Work request: Keep the pictures out. Copy every line of the listing exactly.

Supplied records:
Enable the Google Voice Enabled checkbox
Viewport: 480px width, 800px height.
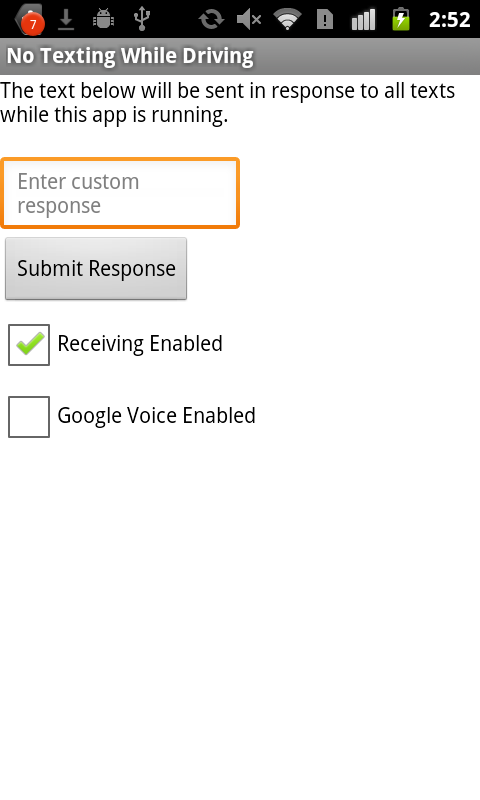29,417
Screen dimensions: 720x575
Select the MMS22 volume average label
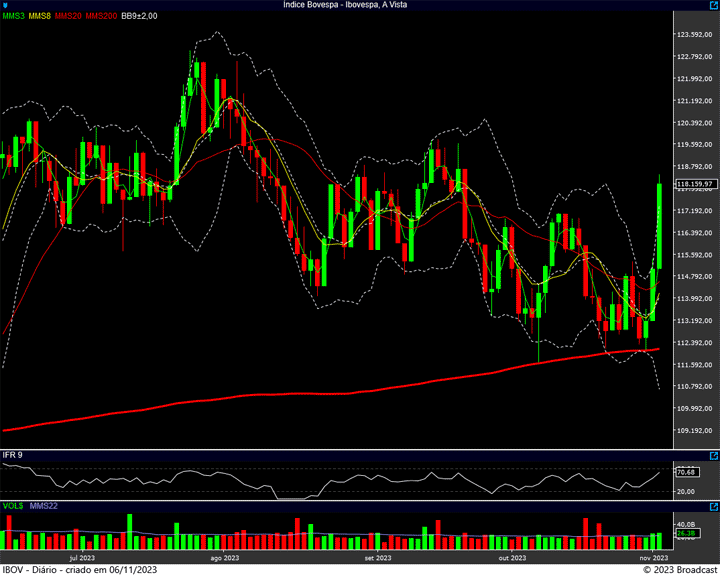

Solution to this task:
Enable the Google Voice Enabled checkbox
Viewport: 480px width, 800px height.
29,417
Screen dimensions: 720x575
Select the MMS22 volume average label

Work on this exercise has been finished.